* [Data extracts]
⁂
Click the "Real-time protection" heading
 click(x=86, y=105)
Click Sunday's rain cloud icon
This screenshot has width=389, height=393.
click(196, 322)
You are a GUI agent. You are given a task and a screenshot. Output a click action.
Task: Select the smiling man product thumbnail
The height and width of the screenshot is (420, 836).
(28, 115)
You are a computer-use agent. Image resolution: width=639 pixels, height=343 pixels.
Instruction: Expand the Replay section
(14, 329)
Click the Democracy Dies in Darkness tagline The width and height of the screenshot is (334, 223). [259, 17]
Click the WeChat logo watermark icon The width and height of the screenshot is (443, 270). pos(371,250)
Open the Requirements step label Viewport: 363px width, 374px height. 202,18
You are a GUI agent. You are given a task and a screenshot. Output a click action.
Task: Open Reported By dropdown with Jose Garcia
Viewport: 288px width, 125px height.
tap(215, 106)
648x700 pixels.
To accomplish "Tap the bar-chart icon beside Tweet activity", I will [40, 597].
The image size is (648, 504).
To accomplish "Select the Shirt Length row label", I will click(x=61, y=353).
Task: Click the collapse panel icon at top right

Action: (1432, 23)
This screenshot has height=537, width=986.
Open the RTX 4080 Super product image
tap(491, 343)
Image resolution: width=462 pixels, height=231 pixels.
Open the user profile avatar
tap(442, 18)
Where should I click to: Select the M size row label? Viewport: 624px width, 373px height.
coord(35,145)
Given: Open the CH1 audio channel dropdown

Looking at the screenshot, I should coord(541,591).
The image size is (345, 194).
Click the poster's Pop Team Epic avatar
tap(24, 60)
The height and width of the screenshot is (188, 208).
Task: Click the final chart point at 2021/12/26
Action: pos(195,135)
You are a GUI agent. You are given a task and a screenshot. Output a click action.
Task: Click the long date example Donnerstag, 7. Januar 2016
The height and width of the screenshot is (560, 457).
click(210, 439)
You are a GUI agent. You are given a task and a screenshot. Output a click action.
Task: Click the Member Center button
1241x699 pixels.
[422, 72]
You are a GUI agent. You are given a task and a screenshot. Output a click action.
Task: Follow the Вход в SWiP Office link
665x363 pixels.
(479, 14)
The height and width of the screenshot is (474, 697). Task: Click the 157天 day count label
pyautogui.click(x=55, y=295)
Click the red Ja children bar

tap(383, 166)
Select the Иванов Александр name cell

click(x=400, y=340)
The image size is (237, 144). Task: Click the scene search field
⁂
* [Requirement] Your task is to reproduce exactly the lines that begin at the line containing "Task: Click the Member Center button" and end at the final line of the data above.

* [Response to the task]
Task: Click the Member Center button
1241x699 pixels.
[422, 72]
You are a GUI agent. You are given a task and a screenshot. Output a click action.
Task: Follow the Вход в SWiP Office link
665x363 pixels.
(479, 14)
The height and width of the screenshot is (474, 697). Task: Click the 157天 day count label
pyautogui.click(x=55, y=295)
Click the red Ja children bar

tap(383, 166)
Select the Иванов Александр name cell

click(x=400, y=340)
The image size is (237, 144). Task: Click the scene search field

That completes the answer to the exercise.